Sobre un festival literario o las miserias del oficio

 
 

Publicado originalmente en Argumentos en busca de autor

 

Jiri Makovec 01
Foto: Jirí Makovec

Sospecha uno que si un festival es literario serán los escritores los protagonistas, como se espera que en los conciertos la música la interpreten los músicos, las obras de teatro las representen actores y los trasplantes de riñón los realicen cirujanos, cosas todas ellas insólitas. Es el peligro de confiarse a la lógica en una realidad que tiene el aspecto de un psiquiátrico a la intemperie. A nadie puede extrañarle entonces que a los festivales literarios les sobren los escritores. Me explico.

Hace unos días acabó un asombroso festival literario en la no menos asombrosa ciudad de La Laguna. Los organizadores decidieron, en un acto de bondad, invitarme a tres actos. Así, en pelotón. En la web de la cosa ya bailaba mi nombre antes de que uno hubiera dicho sí o no a esos compromisos. Debieron pensar los organizadores, tan generosos, que uno se dedica a escribir para que ellos puedan ganarse la vida, que uno prepara recitales, coloquios y encuentros para que ellos, en su divinidad, puedan justificar un presupuesto, que uno le cede unas horas de su vida a unos extraños a cambio de “detalles gastronómicos” y palmadas en la espalda.

Uno ha recitado en bares y subterráneos, ha charloteado en plazas, institutos o muelles de carga, ha conferenciado allí donde le pagaran algo, por miserable que fuera el trato o el escenario, uno no pidió nunca hoteles con estrellas, pero hacerle tres actos al prójimo a cambio de un plato de lentejas es algo que nunca pensé que me propondrían, excepto quizá en época de guerra.

Sé que no fui el único que despreció ese plato que nos dejaban en el suelo, y eso me reconforta. Aspira uno todavía a reunir las lentejas por su cuenta, a comerse el plato en su casa y a no mendigar.

Sí, lo sé, pide uno mucho, pero puestos a elegir prefiere uno ponerse a lo Max Estrella y comerse las pulgas.

No se sabe cómo, pero en este festival literario se remunera (según el estrepitoso correo que me envió su organizadora) a los actores, los cantantes y los músicos, también a los técnicos y diseñadores, pero no a los escritores, porque como todo el mundo sabe en los festivales literarios un escritor es algo innecesario y tautológico.

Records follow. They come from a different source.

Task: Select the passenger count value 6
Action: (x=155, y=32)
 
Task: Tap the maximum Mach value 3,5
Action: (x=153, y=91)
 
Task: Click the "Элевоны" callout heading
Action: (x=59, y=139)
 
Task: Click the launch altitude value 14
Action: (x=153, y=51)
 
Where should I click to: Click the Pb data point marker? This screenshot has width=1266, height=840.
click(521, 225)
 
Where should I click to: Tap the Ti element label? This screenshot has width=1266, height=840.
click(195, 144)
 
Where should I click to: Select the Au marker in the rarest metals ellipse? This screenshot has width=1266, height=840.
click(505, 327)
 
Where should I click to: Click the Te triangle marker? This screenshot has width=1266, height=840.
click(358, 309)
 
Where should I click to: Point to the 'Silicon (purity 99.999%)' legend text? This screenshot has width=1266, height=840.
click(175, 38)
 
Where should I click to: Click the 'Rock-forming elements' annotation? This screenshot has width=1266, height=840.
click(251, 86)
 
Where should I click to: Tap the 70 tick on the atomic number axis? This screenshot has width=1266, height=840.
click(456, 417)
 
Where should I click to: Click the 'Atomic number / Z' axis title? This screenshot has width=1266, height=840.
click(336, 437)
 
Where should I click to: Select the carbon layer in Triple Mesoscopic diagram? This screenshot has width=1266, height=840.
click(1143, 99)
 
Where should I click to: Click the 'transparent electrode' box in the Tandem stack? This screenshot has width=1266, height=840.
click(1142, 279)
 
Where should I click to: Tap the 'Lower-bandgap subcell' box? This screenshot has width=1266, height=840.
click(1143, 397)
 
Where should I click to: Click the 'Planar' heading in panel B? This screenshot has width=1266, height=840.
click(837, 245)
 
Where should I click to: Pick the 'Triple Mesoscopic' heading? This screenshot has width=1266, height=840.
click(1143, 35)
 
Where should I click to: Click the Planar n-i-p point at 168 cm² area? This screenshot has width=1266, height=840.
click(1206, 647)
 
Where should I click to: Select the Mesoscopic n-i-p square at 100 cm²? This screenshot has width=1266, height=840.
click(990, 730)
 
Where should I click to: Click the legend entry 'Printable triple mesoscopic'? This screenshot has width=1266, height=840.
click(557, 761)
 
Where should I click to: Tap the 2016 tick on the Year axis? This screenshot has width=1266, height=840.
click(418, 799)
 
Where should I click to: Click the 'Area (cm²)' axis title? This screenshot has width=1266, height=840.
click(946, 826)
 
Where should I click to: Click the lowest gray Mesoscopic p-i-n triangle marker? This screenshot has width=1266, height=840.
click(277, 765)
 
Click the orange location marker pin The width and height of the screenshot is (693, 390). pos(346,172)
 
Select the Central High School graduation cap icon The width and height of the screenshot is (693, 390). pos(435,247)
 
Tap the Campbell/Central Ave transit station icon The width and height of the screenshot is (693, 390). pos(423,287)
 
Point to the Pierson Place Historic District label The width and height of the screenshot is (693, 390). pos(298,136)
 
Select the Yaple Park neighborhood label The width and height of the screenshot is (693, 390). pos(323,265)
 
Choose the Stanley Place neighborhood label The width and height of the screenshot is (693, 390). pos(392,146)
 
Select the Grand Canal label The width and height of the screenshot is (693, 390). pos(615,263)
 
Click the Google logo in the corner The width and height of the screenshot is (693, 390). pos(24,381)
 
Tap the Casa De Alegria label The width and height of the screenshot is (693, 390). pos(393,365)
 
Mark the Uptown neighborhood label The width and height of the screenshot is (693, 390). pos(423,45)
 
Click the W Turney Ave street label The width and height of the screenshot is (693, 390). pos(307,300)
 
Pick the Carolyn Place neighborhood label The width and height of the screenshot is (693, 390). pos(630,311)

En este conmovedor festival la literatura fue, según sus organizadores, una cosa transversal, porque la literatura está en todos y todos en la literatura, como el Dios del panteísmo. Según esa doctrina cuando tengamos un festival de música habrá que invitar a entomólogos para interpretar a Stravinski o Arvo Pärt, cuando se acerque un festival de teatro tendremos sobre los escenarios a escayolistas y fontaneros, que son gente muy apañada y transversal, capaz de representar a Mayorga o a Sófocles sin excusa y sin ensayo, y si asoma un congreso internacional de filosofía las discusiones sobre Sloterdijk, Zizek o Habermas se las encargarán a concejales y asesores de lo público, tipos capacitados para refutar al más pintado y sacarse sus antinomias del neocórtex.

En el inolvidable correo de la organizadora se afirmaba que solo se pagaba a los escritores que realizaban “un trabajo previo de escritura”. Esto significa que los poemas que se leen en los recitales no están escritos o son improvisados para el acto, o según otra posible interpretación esos poemas no han necesitado trabajo alguno, que es la idea que muchos tienen de ese ejercicio de la inteligencia al que llamamos poesía.

No quisiera uno que su oficio fuera más que el de un albañil, un jardinero o un taxista, pero tampoco que fuera menos.

Este es el país que nos tocó vivir, esta la época. Con ella o contra ella haremos nuestra literatura. Para defendernos de tanta masa encefálica al servicio de todos no valdrá con una trinchera, tampoco con un muro. Es en nosotros, en nuestros acomodados cerebros, donde sigue multiplicándose el cáncer.